- 8 Jan 2019
Date received: 3 December 2018
Date responded: 8 January 2019
I have concluded that a different decision should be substituted.
Given the time that has passed since case FoI/17/01351 was dealt with, there should have been a reconsideration of the application of the exemptions applied at that time to take account of developments since then. In particular, the public interest test should have been reassessed in relation to the application of exemptions applied under sections 30(b)(i), 30(b)(ii) and 33(1)(b) of FOISA. Having reconsidered the public interest test in relation to the information that was previously withheld, I have decided that additional information should be released.
Please find enclosed some of the information that you have requested. While our aim is to provide information whenever possible, in this instance we are unable to provide some of the information you have requested because exemptions under sections 30(b)(i), 33(1)(b) and 38(1)(b) of FOISA apply to the information. The reasons why these exemptions apply are explained below.
An exemption under section 38(1)(b) of FOISA (personal information) applies to some of the information requested because it is personal data of a third party, i.e. names and contact details of individuals, and disclosing it would contravene the data protection principles in Article 5(1) of the General Data Protection Regulation and in section 34(1) of the Data Protection Act 2018. This exemption is not subject to the ‘public interest test’, so we are not required to consider if the public interest in disclosing the information outweighs the public interest in applying the exemption.
Exemptions apply, subject to the public interest test.
An exemption under section 30(b)(i) (free and frank provision of advice) applies to some of the information requested. This exemption applies because disclosure would, or would be likely to, inhibit substantially the free and frank provision of advice. This exemption recognises the need for officials to have a private space within which to provide free and frank advice to Ministers before the Scottish Government reaches a settled public view. Disclosing the content of free and frank advice on the shipbuilding contract for two 100 metre dual fuel ferries with Ferguson Marine Engineering Limited (FMEL) and associated issues will substantially inhibit the provision of such advice in the future.

WORK INSTRUCTION A ▸
Reproduce all twelve lines of the Block 1 entries word for word.
The document extract and the entries that follow it have no connection to each other.

SUPPLIED INFORMATION ▸
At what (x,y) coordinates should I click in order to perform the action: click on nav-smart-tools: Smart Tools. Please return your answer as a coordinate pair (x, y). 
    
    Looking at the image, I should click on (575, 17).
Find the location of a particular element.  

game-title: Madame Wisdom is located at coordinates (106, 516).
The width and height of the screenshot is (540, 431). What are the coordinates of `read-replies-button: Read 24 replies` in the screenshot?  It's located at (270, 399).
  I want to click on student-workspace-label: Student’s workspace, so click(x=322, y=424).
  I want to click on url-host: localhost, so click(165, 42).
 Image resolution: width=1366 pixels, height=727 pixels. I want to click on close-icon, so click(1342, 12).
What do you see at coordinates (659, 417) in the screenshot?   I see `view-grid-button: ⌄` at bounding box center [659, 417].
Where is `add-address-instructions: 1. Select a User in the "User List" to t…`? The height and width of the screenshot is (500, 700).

WORK INSTRUCTION B ▸
For each statement, answer yes or no according to the document extract, and quote the words from it that decide the answer. (i) The exemption under section 38(1)(b) is subject to the public interest test. (ii) The request was received on 3 December 2018. (iii) The shipbuilding contract covers two ferries of 120 metres each.

RESULT A ▸
At what (x,y) coordinates should I click in order to perform the action: click on nav-smart-tools: Smart Tools. Please return your answer as a coordinate pair (x, y). 
    
    Looking at the image, I should click on (575, 17).
Find the location of a particular element.  

game-title: Madame Wisdom is located at coordinates (106, 516).
The width and height of the screenshot is (540, 431). What are the coordinates of `read-replies-button: Read 24 replies` in the screenshot?  It's located at (270, 399).
  I want to click on student-workspace-label: Student’s workspace, so click(x=322, y=424).
  I want to click on url-host: localhost, so click(165, 42).
 Image resolution: width=1366 pixels, height=727 pixels. I want to click on close-icon, so click(1342, 12).
What do you see at coordinates (659, 417) in the screenshot?   I see `view-grid-button: ⌄` at bounding box center [659, 417].
Where is `add-address-instructions: 1. Select a User in the "User List" to t…`? The height and width of the screenshot is (500, 700).

RESULT B ▸
(i) No: "This exemption is not subject to the ‘public interest test’"
(ii) Yes: "Date received: 3 December 2018"
(iii) No: "two 100 metre dual fuel ferries"